# Ultrafilter projections and critical points of factor maps

Suppose $$j : V \to M$$ is $$\lambda$$-supercompactness embedding derived from an $$\kappa$$-complete normal ultrafilter $$U$$ on $$P_\kappa(\lambda)$$, $$\lambda$$ regular. Suppose $$\eta$$ is an ordinal such that $$\sup(j[\lambda]) \leq \eta < j(\lambda)$$. Let $$W$$ be the uniform ultrafilter on $$\lambda$$ defined by $$X \in W$$ iff $$\eta \in j(X)$$. Let $$i : V \to N$$ be the ultrapower embedding by $$W$$. There is a factor map $$k : N \to M$$ given by $$k([f]_W) = j(f)(\eta).$$

Question: What is the relationship between $$N$$ and $$M$$? What is the critical point of $$k$$? How closed is $$N$$?

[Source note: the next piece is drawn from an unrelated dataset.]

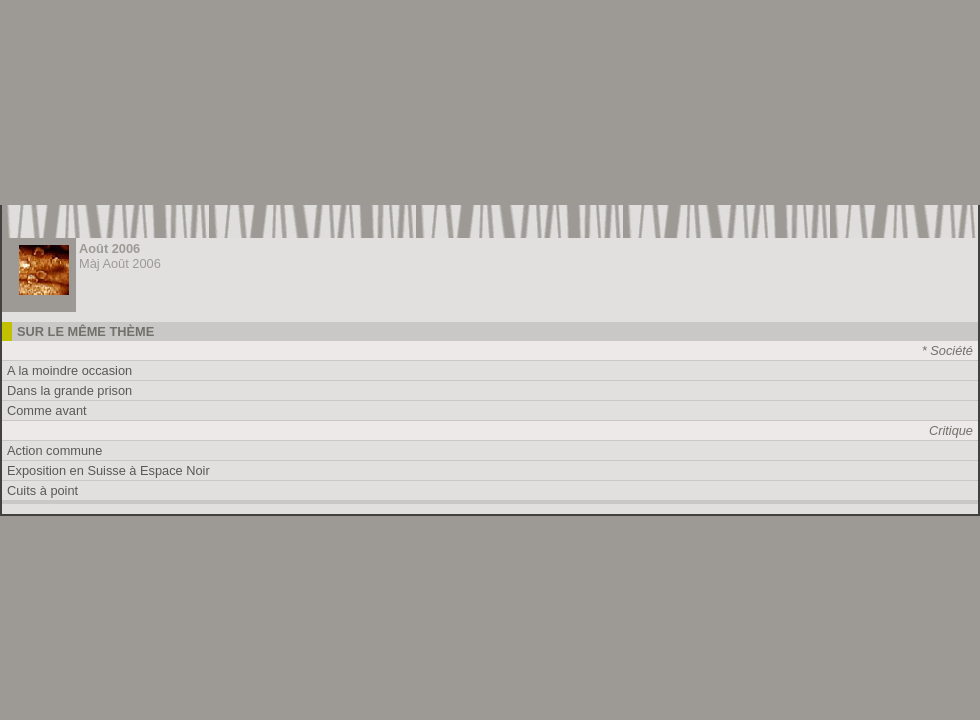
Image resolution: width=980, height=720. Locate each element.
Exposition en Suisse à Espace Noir (108, 470)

We can ask similar questions about $$\lambda$$-strong embeddings.

You will always have $$N = M$$ and $$k = \text{id}$$. As Joel mentions, this uses Solovay's lemma that $$M = H^M(\text{ran}(j)\cup \{\sup j[\lambda]\})$$. We can use this to show that $$k$$ is surjective, by proving that in fact $$k(\sup i[\lambda]) = \sup j[\lambda]$$. If not, $$k(\sup i[\lambda]) > \sup j[\lambda]$$ is a generator of $$j$$, but $$j$$ has no generators above $$\sup j[\lambda]$$ (since $$\sup j[\lambda]$$ generates everything by Solovay's lemma). Since $$\sup j[\lambda] \in\text{ran}(k)$$ and $$\text{ran}(j)\subseteq \text{ran}(k)$$ and $$M = H^M(\text{ran}(j)\cup\{\sup j[\lambda]\})$$, $$k$$ is surjective, and so $$k = \text{id}$$ and $$N = M$$.

Here are the facts about generators I'm using. Recall that an ordinal $$\nu$$ is a generator of an elementary embedding $$i : W\to N$$ if $$\nu \in N$$ and $$\nu\notin H^N(\text{ran}(i)\cup [\nu]^{<\omega})$$. I need:

1. If $$i : W\to N$$ is an elementary embedding that is discontinuous at a regular cardinal $$\lambda$$ of $$W$$, then $$\sup j[\lambda]$$ is a generator of $$j$$.
2. If $$k : N \to M$$ is a further embedding, then for any generator $$\nu$$ of $$i$$, $$k(\nu)$$ is a generator of $$k\circ i$$.
• Why is $\sup j[\lambda] \in \ran(k)$ if we select $\eta \not= \sup j[\lambda]$? Commented Dec 15, 2023 at 15:33
• Because $k(\sup i[\lambda]) = \sup j[\lambda]$! Commented Dec 15, 2023 at 15:34

If you take $$\eta=\sup j[\lambda]$$, then $$N=M$$ by a theorem of Solovay (the sup function is one-to-one on a measure one set), used in his proof that the SCH holds above any supercompact cardinal. In this case, the measure $$W$$ is isomorphic as an ultrafilter to the original supercompactness measure.

It follows that there are also many other values of $$\eta$$ for which $$N=M$$, since whenever $$\eta$$ codes the ordinal $$\sup j[\lambda]$$ in some canonical way, then $$\sup j[\lambda]$$ will be placed into the seed hull of $$\eta$$, and consequently everything will be there, causing $$N=M$$ again.

For other values of $$\eta$$, however, we do not necessarily have N=M.

The critical point of $$k$$ is the first ordinal missing from the seed hull $$\{j(f)(\eta)\mid f:\lambda\to V\}$$, so of course when it exists it will be at most $$(2^\lambda)^{+V}$$, simply because there only $$2^\lambda$$ many functions to represent such ordinals below $$j(\lambda)$$.